In [1]:
from IPython.core.display import HTML
def css_styling():
    styles = open("../Data/www/styles/custom.css", "r").read()
    return HTML(styles)
css_styling()

# Synopsis

So far we have essentially only learned how to parse and enumerate the number of words in text (doesn't sound like much, huh? But that alone comprises a large amount of basic textual analysis). In this unit we will go a bit further and cover:

1. Preparing text for further analysis
2. Analyzing sentiment

We will also talk about how difficult advanced analysis of unstructured text is despite its appearance as an 'easy' task.

## Text as Data

As we discussed this morning, analyzing text is not nearly as simple as it would appear. In this module we're going to learn the basics of examining sentiment in text. 

We'll be working with an example text:

"Adam is totally cool. You should come to his class."

To begin with, let's answer some basic questions. 

* Is this overall sentence positive or negative?
* Which words make it positive or negative?
* Do all words have a positive or negative affect?

Now the question becomes, how can we automate the analysis of the sentiment in the text?

There are actually many ways to rate the positive or negative sentiment of a word, more complicated approaches involve machine-learning, but we'll start simply with using a dictionary.

There are many dictionaries that people have created to analyze sentiment, for our uses today we will use the AFINN dictionary that is provided in `Data/Day5-Text-Analysis/AFINN/`

In [None]:
afinn_list = [l.strip().split() for l in open('../Data/Day5-Text-Analysis/AFINN/AFINN-111.txt', encoding = 'utf-8').readlines()]
print(afinn_list[:10])

The AFINN dictionary is relatively simple. It gives a word and then it's numeric score of postivity or negativity (negative words are negative numbers).

But we really need to convert it to a dictionary if it's going to be useful to us (list lookups are expensive!)

In [None]:
#Place your code here
afinn = {}
for item in afinn_list[:10]:
    key = item[0]
    score = int(item[1])
    afinn[key] = score
    
print(afinn)


To start with, let's look at the words with sentiment in the example text.

In [None]:
example_text = "Adam is totally cool. You should come to his class"

In [None]:
###Place your code here
words = example_text.split()
print(words)

In [None]:
example_words = [word.strip('. ') for word in example_text.split(' ')]
for word in example_words:
    if word in afinn:
        print('--- ', word, '\t', afinn[word.lower()])
    else:
        print(word)

As we can see, only word assigned a sentiment score is "cool".
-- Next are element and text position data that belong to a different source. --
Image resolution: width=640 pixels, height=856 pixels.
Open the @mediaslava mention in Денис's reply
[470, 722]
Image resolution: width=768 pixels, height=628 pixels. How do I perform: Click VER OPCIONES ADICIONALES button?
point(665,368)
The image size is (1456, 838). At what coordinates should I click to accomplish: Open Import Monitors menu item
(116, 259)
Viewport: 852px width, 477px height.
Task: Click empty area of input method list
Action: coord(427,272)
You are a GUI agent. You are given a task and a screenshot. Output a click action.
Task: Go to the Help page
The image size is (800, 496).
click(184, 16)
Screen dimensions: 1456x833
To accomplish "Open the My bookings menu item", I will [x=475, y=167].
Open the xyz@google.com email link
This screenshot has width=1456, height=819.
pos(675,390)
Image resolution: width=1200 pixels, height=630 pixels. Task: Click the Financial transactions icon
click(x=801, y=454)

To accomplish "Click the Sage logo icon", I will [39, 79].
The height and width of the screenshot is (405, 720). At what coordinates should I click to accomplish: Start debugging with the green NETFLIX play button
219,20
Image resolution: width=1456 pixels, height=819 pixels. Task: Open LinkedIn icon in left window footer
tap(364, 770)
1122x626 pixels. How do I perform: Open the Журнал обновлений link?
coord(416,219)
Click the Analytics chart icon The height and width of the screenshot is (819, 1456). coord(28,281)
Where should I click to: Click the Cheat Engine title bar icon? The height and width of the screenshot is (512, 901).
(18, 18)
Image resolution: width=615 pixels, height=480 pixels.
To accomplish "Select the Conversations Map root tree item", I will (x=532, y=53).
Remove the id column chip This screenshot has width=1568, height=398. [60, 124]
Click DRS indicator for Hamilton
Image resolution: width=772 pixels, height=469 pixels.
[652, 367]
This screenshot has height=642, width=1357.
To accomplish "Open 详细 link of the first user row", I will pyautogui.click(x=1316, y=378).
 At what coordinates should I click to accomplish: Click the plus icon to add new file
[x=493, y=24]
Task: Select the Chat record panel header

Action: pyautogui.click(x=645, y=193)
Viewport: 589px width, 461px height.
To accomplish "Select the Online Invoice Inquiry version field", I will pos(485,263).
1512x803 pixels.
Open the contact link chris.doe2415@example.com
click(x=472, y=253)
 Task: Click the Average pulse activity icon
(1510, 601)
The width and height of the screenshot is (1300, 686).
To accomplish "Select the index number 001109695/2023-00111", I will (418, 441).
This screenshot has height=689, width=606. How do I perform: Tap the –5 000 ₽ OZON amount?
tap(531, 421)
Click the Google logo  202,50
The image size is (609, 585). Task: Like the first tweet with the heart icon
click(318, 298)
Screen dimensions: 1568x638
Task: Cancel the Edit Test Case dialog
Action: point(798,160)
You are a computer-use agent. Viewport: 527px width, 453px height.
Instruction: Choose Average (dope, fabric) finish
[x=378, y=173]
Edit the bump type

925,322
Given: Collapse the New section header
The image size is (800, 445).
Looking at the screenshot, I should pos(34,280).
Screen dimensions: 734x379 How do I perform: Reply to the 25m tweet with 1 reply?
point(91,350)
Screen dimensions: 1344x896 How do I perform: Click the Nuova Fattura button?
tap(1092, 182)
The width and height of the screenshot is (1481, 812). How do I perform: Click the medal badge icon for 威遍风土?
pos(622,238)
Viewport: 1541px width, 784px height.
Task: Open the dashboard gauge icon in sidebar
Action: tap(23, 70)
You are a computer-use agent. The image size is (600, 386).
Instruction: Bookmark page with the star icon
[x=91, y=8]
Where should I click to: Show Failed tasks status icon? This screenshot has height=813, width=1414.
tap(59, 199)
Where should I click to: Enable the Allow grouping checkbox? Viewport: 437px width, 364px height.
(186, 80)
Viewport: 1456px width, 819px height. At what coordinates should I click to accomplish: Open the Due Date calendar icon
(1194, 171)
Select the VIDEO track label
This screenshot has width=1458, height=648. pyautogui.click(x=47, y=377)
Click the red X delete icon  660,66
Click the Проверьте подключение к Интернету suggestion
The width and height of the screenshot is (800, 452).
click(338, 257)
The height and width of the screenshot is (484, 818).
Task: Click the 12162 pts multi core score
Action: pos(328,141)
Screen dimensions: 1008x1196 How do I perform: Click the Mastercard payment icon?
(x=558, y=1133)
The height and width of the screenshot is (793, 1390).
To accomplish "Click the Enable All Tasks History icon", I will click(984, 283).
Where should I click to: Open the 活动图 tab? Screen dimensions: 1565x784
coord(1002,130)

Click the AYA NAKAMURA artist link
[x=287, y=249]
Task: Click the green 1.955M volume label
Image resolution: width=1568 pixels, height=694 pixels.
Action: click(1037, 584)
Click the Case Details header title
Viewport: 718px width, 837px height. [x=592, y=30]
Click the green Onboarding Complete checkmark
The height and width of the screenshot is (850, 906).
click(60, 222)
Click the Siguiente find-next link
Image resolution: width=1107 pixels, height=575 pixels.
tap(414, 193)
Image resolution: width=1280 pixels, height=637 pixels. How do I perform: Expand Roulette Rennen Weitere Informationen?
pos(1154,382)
`Adam` is a proper noun, `You` is a pronoun, `his` is a possessive - so no sentiment there

`is`, `should`, and `come` are the verbs - so no sentiment

`to` is a preposition

`class` is a noun

`totally` is a different story though. It's an adverb and is modifying `cool`, which is positive. However, the sentiment of `totally` is entirely dependent on the word that it is modifying. So on its own, it it doesn't actually have a score.

So we can judge that this overall text is mildly positive, there isn't that much to go on though since it's such a small piece! 

There could be more that we could write to understand `totally` and it's relationship to `cool`, but we'll save that for later. Right now we're going to stick to analyzing unigrams (single words) as just a bag (which actually works really well as a first approximation!

But one thing you'll notice is that there are a lot of words that don't add meaning that we're checking to see if they do have meaning. 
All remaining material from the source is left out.